- **REQUIREMENT**
The word "orange" may appear in some lines of the data; copy every such line.

- **PROVIDED INFORMATION**

---*---

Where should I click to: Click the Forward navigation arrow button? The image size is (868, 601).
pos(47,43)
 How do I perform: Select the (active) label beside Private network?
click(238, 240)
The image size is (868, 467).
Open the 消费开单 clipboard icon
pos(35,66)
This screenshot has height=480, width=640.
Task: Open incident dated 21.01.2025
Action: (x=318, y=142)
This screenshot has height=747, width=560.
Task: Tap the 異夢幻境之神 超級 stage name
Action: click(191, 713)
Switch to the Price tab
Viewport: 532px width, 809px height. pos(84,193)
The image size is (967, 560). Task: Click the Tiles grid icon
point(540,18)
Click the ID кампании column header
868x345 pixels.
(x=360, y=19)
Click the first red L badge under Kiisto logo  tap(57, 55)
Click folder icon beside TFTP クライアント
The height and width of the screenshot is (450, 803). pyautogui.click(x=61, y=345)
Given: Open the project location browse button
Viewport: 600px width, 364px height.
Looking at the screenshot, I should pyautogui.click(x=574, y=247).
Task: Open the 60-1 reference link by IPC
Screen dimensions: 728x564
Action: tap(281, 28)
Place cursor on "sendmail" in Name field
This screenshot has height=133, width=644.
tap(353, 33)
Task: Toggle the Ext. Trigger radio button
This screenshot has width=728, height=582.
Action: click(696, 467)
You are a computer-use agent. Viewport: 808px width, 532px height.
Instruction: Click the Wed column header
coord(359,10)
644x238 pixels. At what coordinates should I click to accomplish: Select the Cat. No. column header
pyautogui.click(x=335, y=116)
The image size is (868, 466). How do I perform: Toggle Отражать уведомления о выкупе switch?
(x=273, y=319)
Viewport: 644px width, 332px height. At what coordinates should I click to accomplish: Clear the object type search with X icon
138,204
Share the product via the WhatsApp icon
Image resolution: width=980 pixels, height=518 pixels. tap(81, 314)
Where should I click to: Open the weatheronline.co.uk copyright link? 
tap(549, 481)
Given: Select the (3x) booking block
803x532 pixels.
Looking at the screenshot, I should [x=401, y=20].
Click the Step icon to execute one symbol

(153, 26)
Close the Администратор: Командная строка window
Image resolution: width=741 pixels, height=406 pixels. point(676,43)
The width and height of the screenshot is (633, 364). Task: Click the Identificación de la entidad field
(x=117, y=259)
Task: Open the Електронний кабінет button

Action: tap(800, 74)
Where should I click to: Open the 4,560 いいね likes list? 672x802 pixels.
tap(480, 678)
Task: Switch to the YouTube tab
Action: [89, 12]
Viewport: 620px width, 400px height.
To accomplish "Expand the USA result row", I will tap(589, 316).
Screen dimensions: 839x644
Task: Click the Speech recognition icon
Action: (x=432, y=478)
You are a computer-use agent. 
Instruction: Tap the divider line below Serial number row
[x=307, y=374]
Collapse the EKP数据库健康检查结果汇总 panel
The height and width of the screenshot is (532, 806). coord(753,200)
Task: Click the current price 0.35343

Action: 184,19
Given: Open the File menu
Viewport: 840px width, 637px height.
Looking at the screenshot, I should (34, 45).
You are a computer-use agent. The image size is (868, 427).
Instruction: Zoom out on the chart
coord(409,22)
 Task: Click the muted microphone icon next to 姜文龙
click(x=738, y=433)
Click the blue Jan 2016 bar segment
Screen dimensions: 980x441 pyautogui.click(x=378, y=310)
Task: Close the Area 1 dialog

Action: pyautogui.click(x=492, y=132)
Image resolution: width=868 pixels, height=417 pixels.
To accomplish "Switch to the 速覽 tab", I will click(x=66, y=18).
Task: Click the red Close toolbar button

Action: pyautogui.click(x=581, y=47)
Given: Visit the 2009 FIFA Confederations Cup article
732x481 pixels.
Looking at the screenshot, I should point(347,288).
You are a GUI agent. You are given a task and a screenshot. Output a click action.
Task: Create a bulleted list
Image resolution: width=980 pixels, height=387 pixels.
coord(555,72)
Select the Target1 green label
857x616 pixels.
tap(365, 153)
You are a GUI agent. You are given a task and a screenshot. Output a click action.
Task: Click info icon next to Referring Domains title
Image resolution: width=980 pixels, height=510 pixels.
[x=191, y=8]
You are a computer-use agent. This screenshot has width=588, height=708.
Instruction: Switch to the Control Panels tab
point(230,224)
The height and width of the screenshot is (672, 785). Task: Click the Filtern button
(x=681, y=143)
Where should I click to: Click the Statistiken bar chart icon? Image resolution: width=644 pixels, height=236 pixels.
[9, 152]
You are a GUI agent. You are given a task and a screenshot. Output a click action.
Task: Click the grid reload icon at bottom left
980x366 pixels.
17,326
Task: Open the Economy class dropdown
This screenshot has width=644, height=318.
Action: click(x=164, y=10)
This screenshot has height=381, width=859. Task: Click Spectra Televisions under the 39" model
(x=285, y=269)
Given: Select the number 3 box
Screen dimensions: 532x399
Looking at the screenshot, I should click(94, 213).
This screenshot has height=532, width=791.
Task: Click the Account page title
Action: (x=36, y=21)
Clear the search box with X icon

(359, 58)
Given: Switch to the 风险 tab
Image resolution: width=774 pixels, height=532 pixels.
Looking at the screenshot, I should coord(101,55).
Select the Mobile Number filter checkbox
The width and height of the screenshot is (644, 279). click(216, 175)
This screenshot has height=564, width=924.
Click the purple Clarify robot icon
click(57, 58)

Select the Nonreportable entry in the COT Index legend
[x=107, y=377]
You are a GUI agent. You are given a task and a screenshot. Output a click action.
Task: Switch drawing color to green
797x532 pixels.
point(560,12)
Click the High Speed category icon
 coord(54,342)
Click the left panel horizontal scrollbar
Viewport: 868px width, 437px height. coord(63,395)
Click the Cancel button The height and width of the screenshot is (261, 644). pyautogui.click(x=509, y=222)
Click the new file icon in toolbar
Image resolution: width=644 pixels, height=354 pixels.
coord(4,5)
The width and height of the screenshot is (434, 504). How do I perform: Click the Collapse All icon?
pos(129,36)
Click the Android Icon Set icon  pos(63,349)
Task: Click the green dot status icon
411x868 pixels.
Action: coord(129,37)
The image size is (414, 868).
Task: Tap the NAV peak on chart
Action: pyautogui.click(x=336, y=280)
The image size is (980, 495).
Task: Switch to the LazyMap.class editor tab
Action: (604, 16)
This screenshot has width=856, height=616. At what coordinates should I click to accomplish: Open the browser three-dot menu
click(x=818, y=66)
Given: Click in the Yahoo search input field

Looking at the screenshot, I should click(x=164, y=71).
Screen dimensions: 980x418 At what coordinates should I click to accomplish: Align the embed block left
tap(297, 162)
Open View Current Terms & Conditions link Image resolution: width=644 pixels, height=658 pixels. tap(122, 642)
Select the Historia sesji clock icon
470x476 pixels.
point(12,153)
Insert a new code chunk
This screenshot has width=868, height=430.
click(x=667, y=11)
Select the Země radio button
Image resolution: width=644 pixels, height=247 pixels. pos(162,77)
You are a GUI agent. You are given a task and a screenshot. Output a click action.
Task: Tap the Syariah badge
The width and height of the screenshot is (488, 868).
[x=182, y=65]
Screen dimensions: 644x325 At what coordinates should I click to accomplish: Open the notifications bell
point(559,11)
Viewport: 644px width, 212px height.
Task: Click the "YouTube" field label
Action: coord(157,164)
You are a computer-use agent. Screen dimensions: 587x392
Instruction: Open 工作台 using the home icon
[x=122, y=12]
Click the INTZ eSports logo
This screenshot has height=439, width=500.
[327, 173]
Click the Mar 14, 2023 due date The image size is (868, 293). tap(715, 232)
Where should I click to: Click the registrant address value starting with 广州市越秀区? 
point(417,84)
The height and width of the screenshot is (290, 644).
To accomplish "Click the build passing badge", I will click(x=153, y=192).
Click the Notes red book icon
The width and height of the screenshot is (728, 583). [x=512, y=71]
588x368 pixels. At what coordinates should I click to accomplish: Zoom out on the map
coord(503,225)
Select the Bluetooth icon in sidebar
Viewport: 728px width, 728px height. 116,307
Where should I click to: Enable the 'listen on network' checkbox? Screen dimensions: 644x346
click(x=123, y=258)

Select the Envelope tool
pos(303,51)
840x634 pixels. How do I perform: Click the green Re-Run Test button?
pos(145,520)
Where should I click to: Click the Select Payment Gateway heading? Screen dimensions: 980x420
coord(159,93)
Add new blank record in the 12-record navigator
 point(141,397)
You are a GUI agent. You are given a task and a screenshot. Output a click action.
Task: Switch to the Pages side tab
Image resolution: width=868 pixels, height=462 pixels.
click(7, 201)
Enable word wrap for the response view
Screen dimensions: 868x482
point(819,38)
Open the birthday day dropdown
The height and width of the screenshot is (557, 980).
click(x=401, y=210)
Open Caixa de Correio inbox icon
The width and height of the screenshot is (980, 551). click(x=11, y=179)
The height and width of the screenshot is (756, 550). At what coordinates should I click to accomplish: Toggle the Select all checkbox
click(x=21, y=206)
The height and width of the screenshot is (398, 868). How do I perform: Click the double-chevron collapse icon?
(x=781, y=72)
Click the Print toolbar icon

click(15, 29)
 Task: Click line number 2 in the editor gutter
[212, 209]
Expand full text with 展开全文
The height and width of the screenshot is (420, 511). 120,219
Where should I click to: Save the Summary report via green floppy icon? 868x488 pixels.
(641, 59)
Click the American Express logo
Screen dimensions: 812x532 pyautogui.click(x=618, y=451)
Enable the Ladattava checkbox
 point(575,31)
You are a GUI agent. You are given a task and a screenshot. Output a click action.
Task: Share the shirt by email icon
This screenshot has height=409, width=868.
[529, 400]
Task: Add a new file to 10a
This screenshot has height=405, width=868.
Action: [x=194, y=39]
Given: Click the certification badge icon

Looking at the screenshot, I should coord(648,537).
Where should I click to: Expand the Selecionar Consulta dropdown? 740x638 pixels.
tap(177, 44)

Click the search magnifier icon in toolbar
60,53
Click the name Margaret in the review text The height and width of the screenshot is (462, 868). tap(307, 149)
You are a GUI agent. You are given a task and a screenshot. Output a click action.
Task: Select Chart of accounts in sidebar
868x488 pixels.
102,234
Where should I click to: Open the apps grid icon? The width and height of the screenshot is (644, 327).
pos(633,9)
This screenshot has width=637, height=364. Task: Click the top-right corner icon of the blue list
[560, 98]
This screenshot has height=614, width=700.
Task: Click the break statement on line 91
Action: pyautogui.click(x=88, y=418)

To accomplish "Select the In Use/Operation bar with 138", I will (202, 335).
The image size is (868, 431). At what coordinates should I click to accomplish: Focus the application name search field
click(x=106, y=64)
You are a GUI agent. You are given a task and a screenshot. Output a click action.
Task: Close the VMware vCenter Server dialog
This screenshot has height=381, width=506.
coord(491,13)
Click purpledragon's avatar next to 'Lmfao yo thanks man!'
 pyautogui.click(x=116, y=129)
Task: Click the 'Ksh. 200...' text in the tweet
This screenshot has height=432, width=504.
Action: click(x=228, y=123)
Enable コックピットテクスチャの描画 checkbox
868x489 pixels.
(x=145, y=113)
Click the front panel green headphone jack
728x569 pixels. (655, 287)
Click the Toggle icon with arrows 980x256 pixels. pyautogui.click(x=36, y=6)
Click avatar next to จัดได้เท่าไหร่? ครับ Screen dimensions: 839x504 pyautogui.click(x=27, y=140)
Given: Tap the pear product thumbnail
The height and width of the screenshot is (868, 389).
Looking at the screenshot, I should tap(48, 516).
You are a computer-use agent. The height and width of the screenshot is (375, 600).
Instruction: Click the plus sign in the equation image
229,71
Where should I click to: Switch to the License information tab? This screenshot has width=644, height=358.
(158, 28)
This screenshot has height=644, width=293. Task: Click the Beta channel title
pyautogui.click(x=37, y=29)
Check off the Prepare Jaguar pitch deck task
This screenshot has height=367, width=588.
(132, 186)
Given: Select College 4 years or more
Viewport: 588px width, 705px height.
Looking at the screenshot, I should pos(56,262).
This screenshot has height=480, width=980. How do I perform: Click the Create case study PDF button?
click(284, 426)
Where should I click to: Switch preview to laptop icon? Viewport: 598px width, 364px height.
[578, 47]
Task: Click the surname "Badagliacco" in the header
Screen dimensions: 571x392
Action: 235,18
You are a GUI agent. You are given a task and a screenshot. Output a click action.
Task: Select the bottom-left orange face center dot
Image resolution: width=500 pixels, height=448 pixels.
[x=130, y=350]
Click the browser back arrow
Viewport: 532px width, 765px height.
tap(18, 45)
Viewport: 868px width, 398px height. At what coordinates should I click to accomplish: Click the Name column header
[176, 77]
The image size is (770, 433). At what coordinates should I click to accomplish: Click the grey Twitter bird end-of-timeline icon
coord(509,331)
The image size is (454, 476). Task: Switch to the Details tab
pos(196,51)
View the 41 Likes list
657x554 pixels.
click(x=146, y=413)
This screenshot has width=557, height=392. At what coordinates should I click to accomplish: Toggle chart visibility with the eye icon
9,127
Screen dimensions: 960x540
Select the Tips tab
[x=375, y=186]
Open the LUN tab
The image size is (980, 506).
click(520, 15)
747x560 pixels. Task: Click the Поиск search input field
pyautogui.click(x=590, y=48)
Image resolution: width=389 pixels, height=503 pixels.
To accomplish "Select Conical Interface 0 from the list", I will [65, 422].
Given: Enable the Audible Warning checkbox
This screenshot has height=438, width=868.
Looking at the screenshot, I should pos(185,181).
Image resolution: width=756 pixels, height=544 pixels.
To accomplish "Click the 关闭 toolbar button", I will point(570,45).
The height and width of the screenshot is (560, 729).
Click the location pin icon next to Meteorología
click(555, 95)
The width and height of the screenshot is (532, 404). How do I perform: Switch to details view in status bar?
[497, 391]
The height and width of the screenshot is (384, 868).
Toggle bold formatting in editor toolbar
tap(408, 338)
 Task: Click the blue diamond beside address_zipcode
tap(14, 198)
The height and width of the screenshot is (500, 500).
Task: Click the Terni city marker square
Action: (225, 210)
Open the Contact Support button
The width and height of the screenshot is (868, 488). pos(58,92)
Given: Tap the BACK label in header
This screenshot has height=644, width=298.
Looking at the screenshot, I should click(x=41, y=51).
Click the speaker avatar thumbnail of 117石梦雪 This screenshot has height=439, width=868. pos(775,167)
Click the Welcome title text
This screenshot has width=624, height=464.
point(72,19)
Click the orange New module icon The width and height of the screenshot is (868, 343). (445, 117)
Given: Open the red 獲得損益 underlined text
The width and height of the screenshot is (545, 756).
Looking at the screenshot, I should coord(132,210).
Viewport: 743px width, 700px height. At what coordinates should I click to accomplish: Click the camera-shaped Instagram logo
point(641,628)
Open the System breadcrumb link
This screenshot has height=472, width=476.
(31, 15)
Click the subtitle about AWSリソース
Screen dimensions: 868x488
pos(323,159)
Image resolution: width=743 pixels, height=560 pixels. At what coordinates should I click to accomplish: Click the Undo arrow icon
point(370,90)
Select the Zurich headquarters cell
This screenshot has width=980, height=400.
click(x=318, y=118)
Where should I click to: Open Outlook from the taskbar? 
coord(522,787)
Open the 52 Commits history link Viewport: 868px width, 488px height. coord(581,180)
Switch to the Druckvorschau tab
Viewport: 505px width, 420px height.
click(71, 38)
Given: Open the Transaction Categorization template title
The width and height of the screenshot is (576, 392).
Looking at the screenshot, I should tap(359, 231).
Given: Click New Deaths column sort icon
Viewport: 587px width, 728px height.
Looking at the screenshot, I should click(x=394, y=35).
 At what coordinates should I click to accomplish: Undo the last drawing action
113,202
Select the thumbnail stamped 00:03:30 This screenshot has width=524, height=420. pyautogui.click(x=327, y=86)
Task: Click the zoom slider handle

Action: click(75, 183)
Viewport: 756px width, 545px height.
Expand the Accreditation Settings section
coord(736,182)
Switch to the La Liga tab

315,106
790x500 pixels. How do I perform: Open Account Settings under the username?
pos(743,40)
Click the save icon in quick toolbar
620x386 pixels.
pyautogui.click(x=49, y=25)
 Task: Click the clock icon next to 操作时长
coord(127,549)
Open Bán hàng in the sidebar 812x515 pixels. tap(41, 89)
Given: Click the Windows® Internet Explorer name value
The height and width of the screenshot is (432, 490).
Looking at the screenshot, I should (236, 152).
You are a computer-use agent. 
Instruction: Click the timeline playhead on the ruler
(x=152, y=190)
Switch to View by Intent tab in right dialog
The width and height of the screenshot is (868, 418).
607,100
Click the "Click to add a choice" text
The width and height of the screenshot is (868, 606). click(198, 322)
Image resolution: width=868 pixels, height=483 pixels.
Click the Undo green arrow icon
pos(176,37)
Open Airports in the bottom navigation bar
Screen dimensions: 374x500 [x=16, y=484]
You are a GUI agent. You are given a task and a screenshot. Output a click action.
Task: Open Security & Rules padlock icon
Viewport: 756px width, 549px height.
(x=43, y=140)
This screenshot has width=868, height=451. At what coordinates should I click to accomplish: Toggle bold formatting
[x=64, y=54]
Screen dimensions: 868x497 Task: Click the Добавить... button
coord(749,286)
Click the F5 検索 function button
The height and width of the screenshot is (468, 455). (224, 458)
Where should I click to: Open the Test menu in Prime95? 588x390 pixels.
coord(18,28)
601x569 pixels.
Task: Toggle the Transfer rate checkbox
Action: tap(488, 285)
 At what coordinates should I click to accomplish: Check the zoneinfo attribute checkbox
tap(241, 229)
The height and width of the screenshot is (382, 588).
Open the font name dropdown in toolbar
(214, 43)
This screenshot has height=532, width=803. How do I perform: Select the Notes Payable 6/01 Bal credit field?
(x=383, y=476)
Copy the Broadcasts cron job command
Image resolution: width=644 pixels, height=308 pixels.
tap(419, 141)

---*---

- **YOUR RESPONSE**
Task: Select the bottom-left orange face center dot
Click the orange New module icon The width and height of the screenshot is (868, 343). (445, 117)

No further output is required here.